Glenn Neil-Dwyer, MD (presenter), Lorraine Clapham, Dorothy A. Lang, Anne Davis (Southhampton, UNITED KINGDOM)



Objective: To assess outcome after facial re-animation using two techniques.

Design & Subjects: Retrospective review of case records of consecutive patients having acoustic neuroma surgery (using a number of standard approaches) from 1988 to 2000.

Outcome Measures: House-Brackmann (HB) Grade at 6 months (minimum) and video analysis (selected cases).

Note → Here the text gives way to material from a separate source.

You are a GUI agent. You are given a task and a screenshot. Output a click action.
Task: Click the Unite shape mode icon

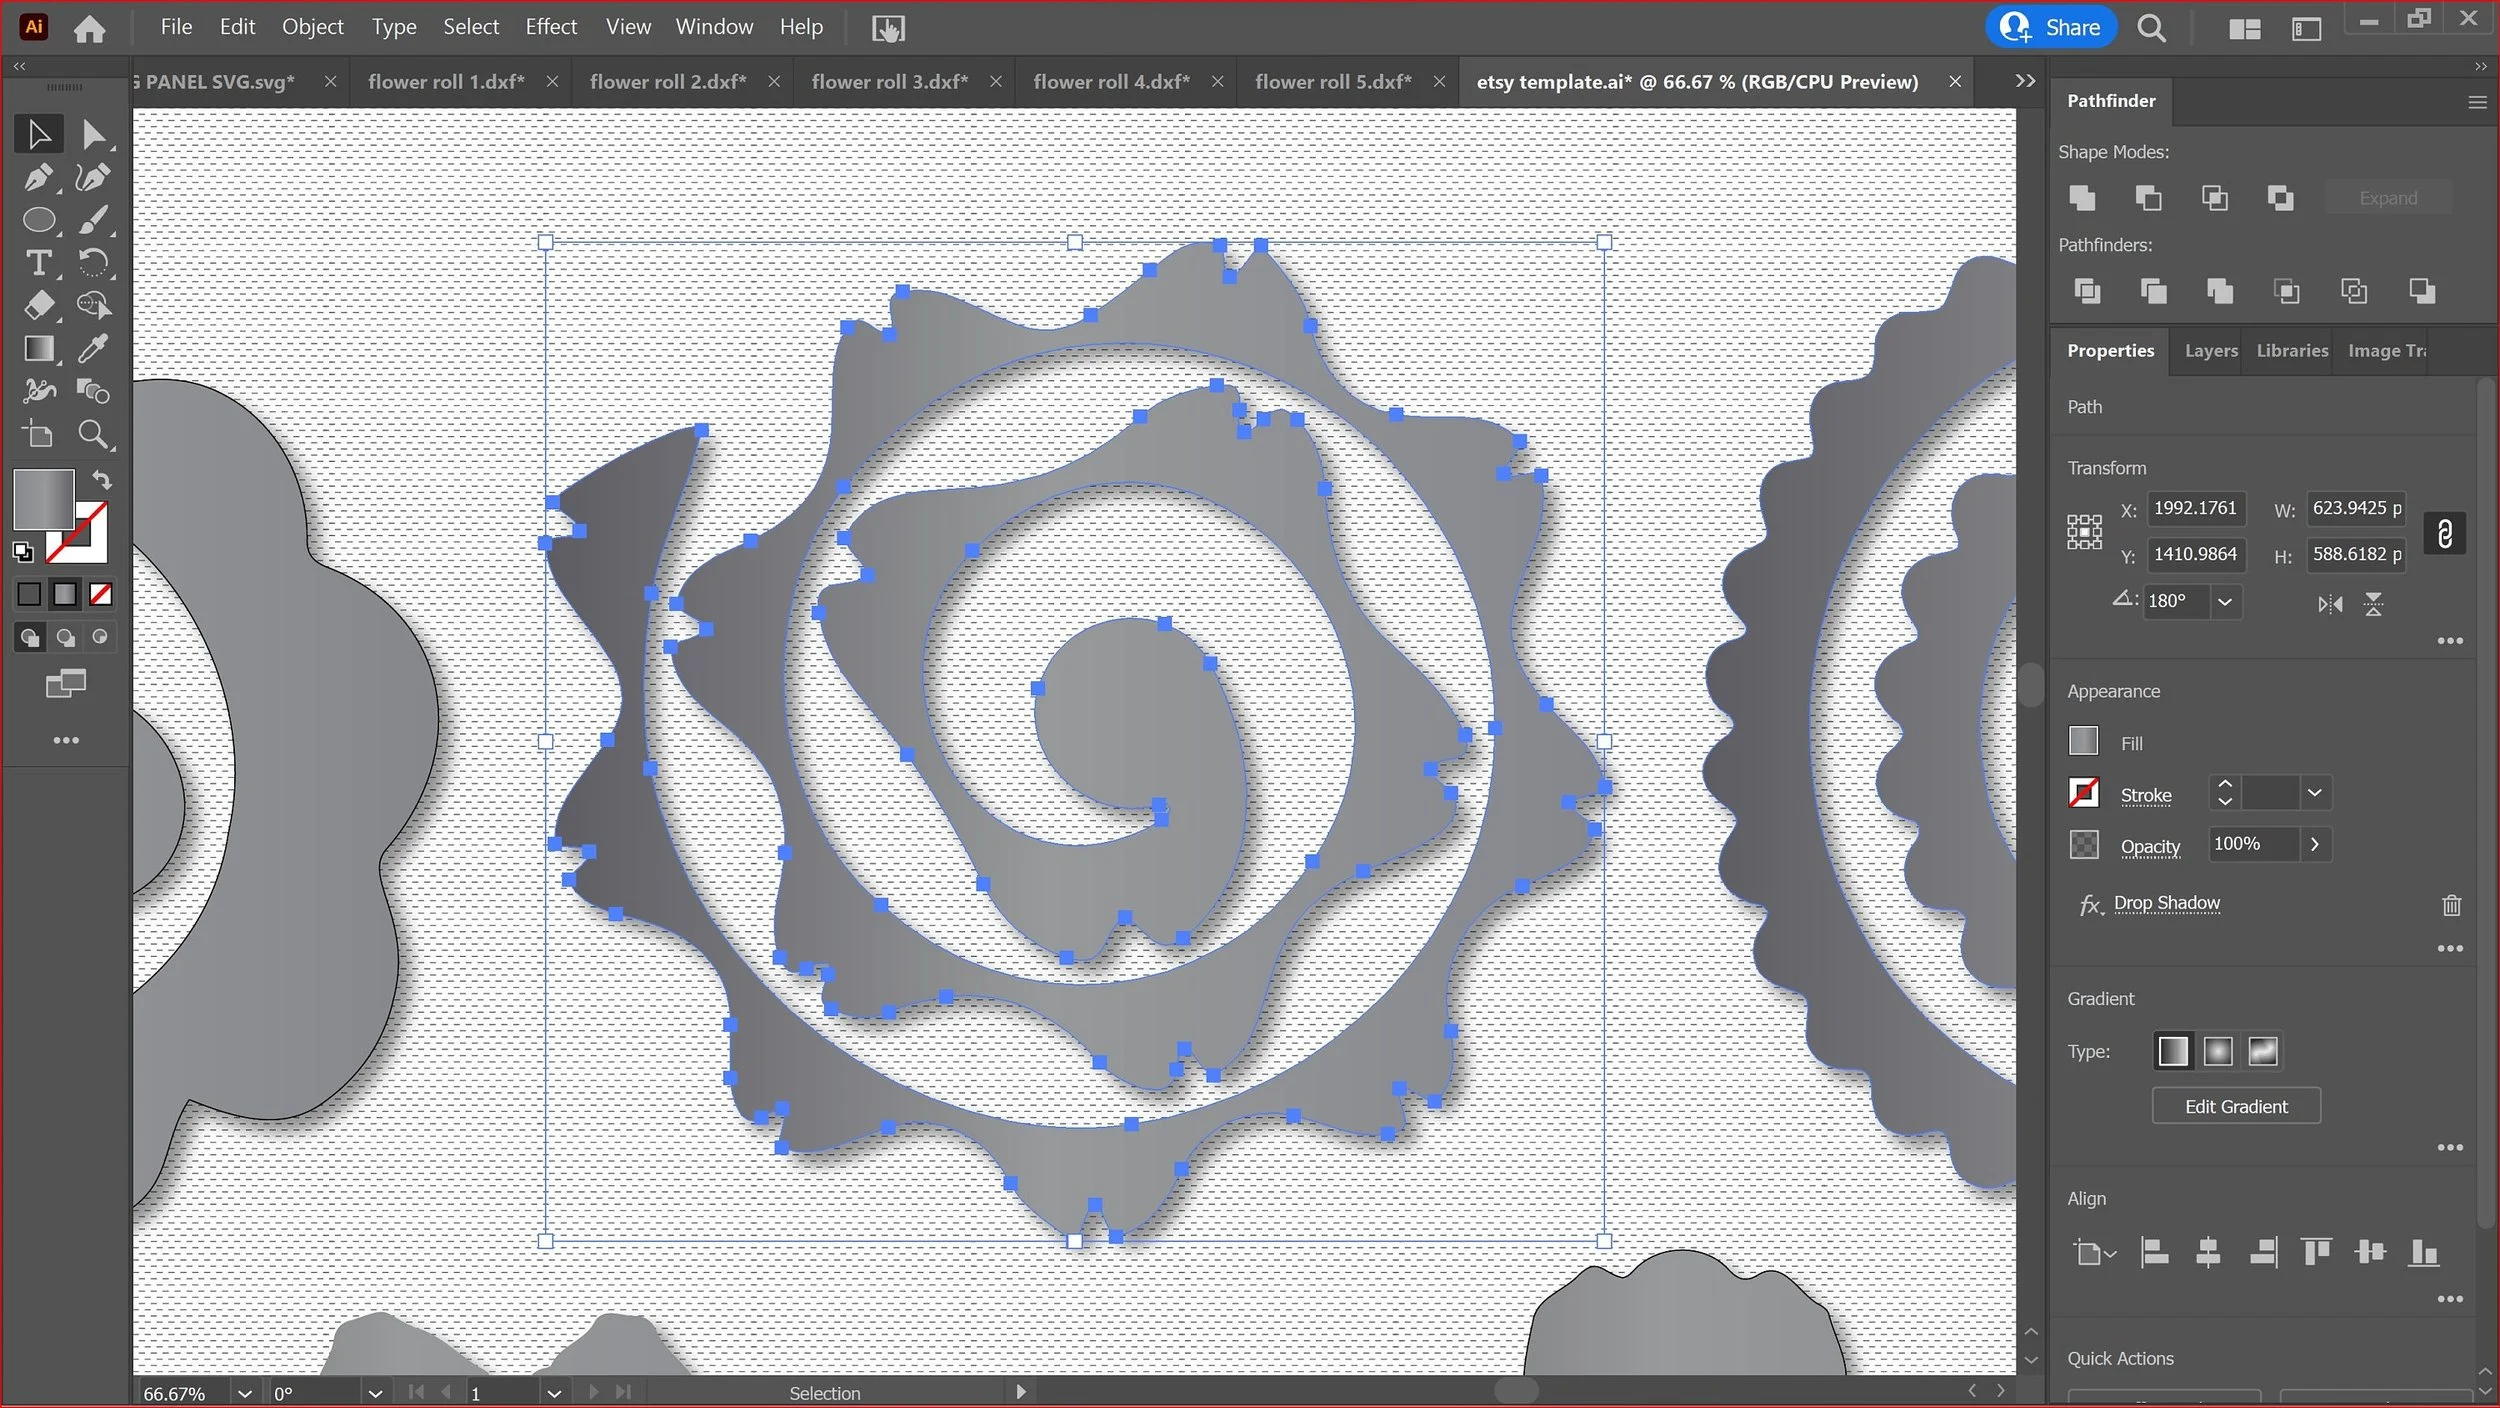pyautogui.click(x=2082, y=198)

Results: Of 387 patients 40 had facial re-animation. Contemporaneous sural nerve graft was done in 6 patients (age 44-52, all female, all translabyrinthine, tumour size 2.5-3.5cms, median 3cms). At follow-up 4 were HB 2 and 2 were HB 3. 34 patients (age 23-68, 21 females) had a facio-hypoglossal anastomosis (F-H) 12 days - 17 months after tumour removal, (mean 3.5 months). In this group 5 had tumours <1.5cms, 6 were 1.6-2.5cms, 18 were 2.6cms-4cms, 5 were >4cms. One patient was HB 2, 24 were HB 3/4, 4 were HB 4 and 5 were HB 5/6.

Conclusions: Sural nerve reconstruction provides superior results. F-H anastomosis produces symmetry at rest but animation relies on mass movement. Patients report problems with facial movements during eating and a number have fine involuntary movements.